▶ [Records from a data source]
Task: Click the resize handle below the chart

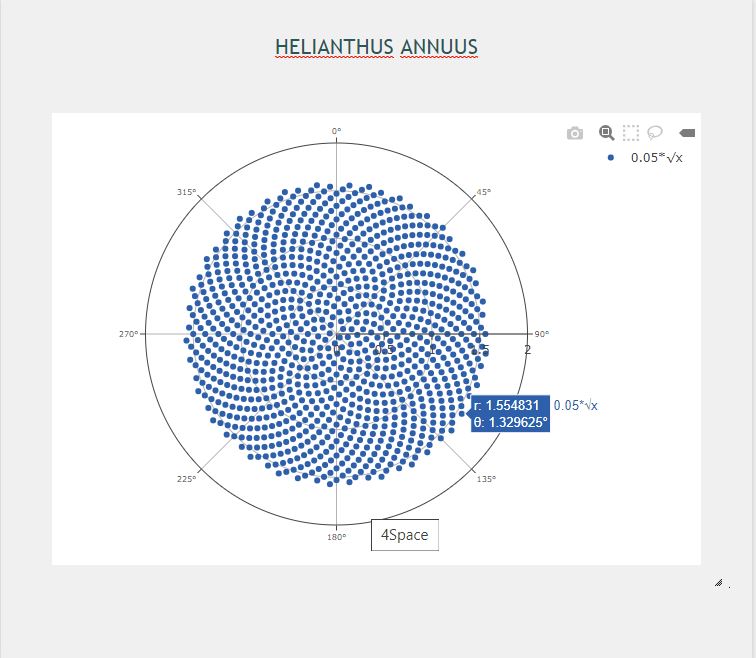Action: point(718,581)
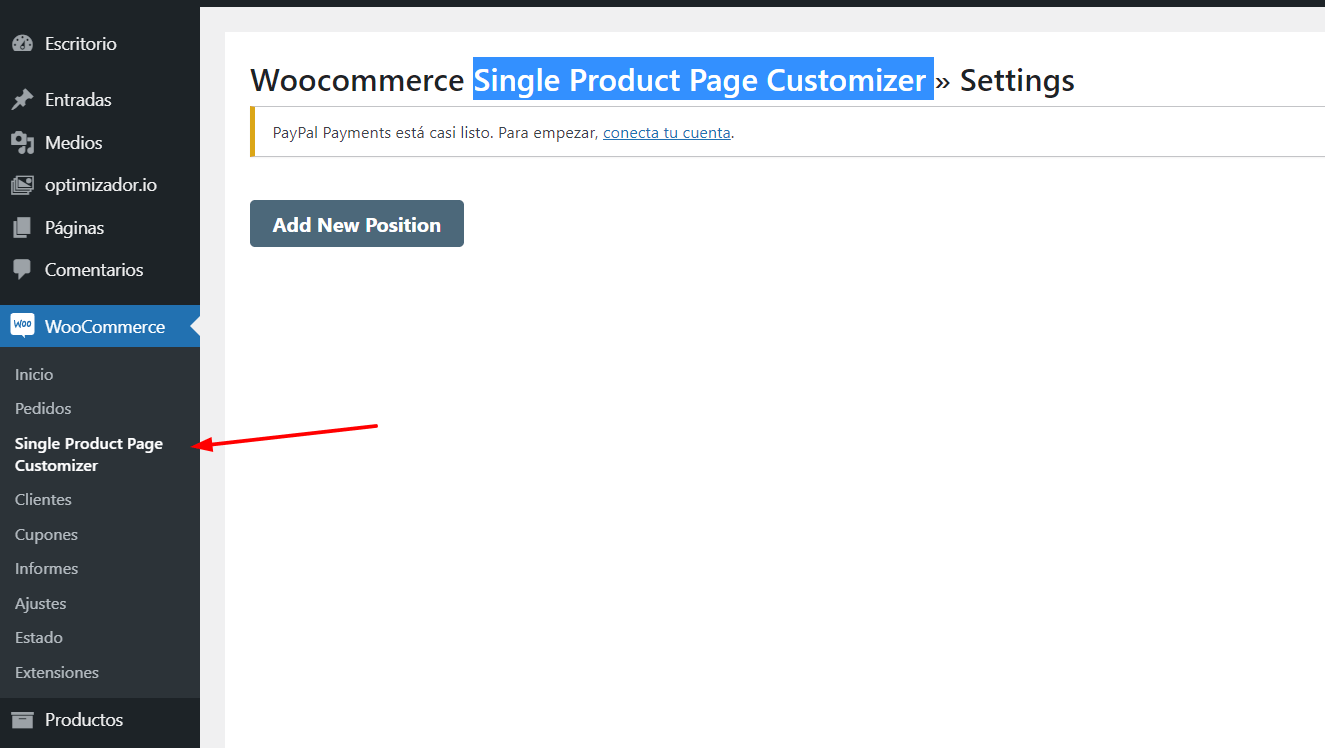Screen dimensions: 1325x748
Task: Select Single Product Page Customizer submenu
Action: point(89,454)
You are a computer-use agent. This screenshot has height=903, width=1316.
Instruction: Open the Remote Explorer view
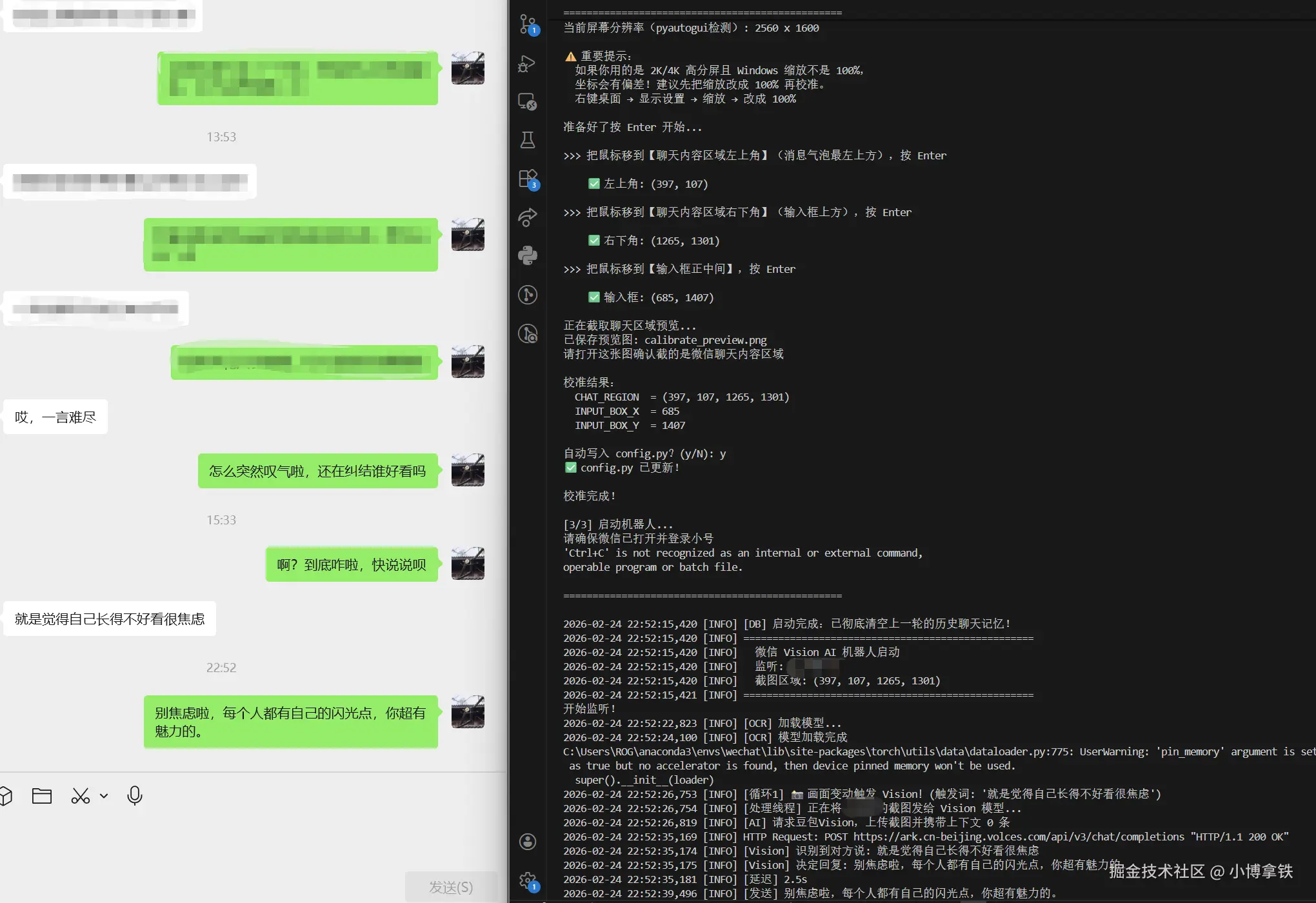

▶ [Stated exercise] Can you rewrite all of the material above with "Instruction" replaced by "Command", keeping everything else unchanged and leaving out the pictures?

▶ [Answer]
Task: Click the resize handle below the chart

Action: point(718,581)
Screen dimensions: 1325x748
Task: Select Single Product Page Customizer submenu
Action: point(89,454)
You are a computer-use agent. This screenshot has height=903, width=1316.
Command: Open the Remote Explorer view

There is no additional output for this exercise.